Star cars have a certain appeal, offering a contrasting glimpse of a celebrity’s private life spent behind the wheel with that of an often over-the-top public persona. Automobiles like one of Rod Stewart’s Lamborghini Miuras, whose headliner was reputedly perforated by holes from a pair of spiked heels, or Elvis’ De Tomaso Pantera that wears the bullet holes he put in it, are extreme examples. And while not possessing such poignant battle scars, the 1994 Rolls-Royce Corniche gifted that year to Roy Horn for his 50th birthday, might still have a few paw marks on its dazzling white paint.

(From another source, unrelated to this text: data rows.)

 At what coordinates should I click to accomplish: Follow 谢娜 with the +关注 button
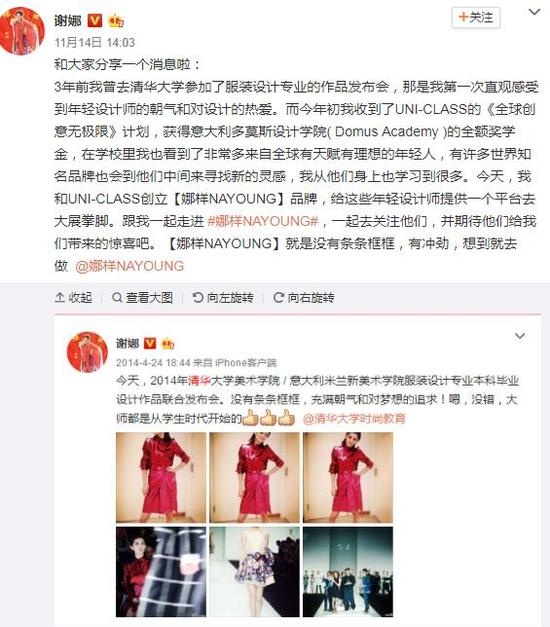pyautogui.click(x=476, y=18)
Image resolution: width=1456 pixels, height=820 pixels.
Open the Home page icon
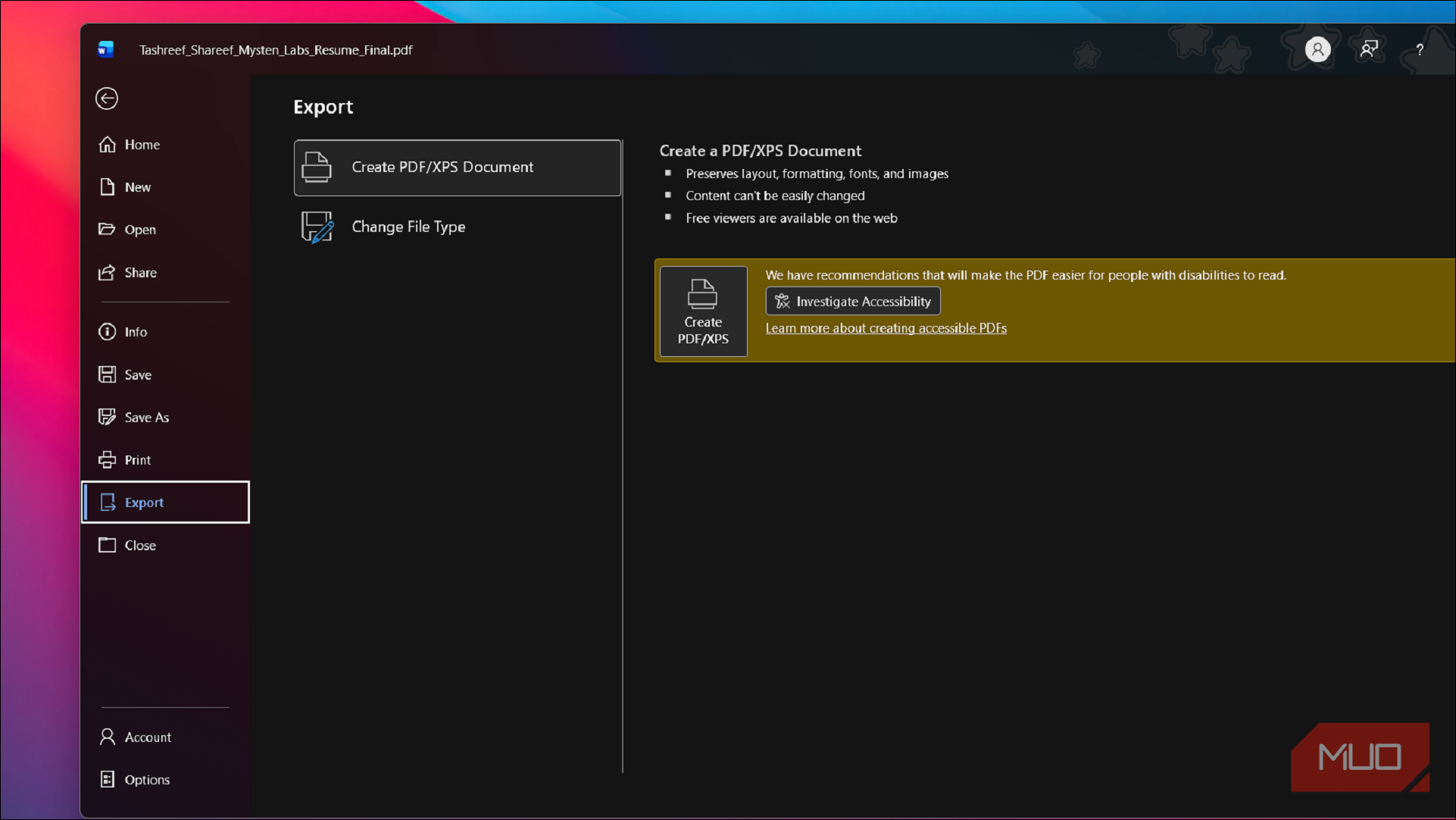108,144
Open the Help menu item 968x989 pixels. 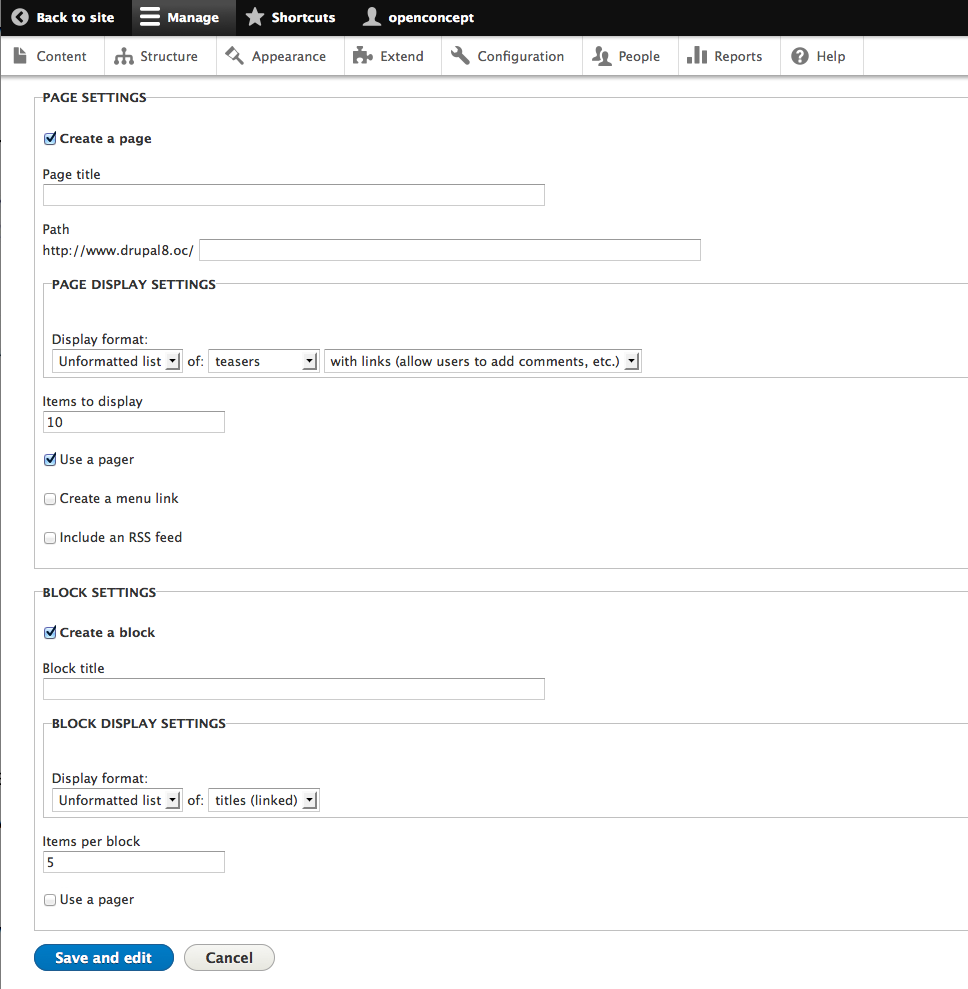point(819,56)
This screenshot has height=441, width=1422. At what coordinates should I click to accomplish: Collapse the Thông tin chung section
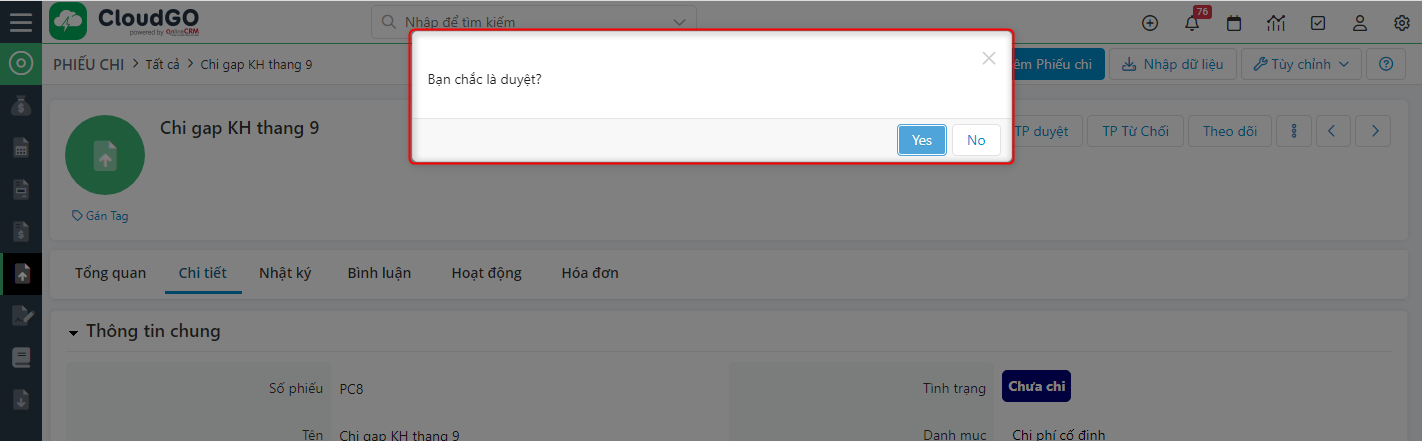click(x=74, y=332)
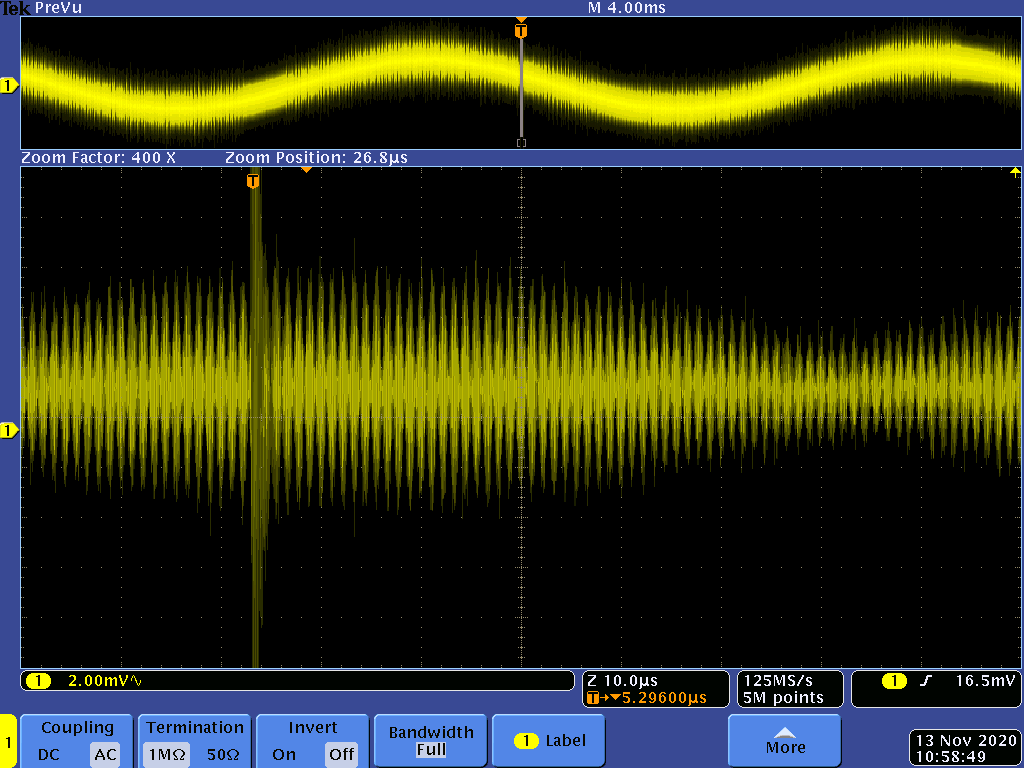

Who was Roy Horn? Precisely one half of the famed illusionist duo—and Las Vegas headliners—Siegfried & Roy, and his convertible is offered at no reserve on behalf of the Siegfried & Roy estate. The car is one of the lots being presented at Barrett-Jackson’s upcoming live auction at the West Hall of the Las Vegas Convention Center from June 17 through 19.
The year 1965 was a major one for Rolls-Royce, whose new Silver Shadow represented a radical shift from traditional body-on-frame construction to become the first unibody car to wear the Spirit of Ecstasy atop its grille. Its four-door bodywork was fabricated in the factory, signaling the end of the coachbuilt era. However, stylish two-door coupes and convertibles were offered to customers who demanded them, and those were coachbuilt by Rolls-Royce subsidiary Mulliner Park Ward.
Far and away the most expensive British car upon its launch, the coupe and convertible models were christened Corniche in 1971 as a nod to the roads hugging the French Cote d’Azur. While the coupe was discontinued in 1982, the popular and coveted convertible was made until 1996, with customers often waiting years for delivery.
The vehicle’s power could be characterized as “adequate,” in Rolls-Royce parlance of the day, which really translates to about 218 hp, churned from the torquey bowels of a 6.75-liter V-8 engine that has proven to be one of the longest-lived designs in automotive history. That reliable iron lump brought the 5,000-pound car to 60 mph from a standstill in about 10 seconds. That’s not cheetah-fast, but appropriate for the then-king of the luxury-car jungle, which didn’t have to run from anyone. Slight variations in appearance and specification distinguished Corniches over the years, with the Corniche IV being the final version, about 219 examples of which were made from 1993 to 1996.
Few modern luxury collector cars have the presence—and more eloquently express their time—than a white Rolls-Royce Corniche. The creamy-white paintwork, white Everflex vinyl roof, white-and-burgundy leather interior and inlaid burlwood trim capture the era to a tee. Proof that what happens in Vegas, stays in Vegas, this car was owned by the entertainer until his passing in 2020.
Recently serviced, the car is accompanied by a nice selection of photographs that document its provenance and also depict some of feline co-stars of the world-famous—and inimitable—Siegfried & Roy shows. Big cats not included.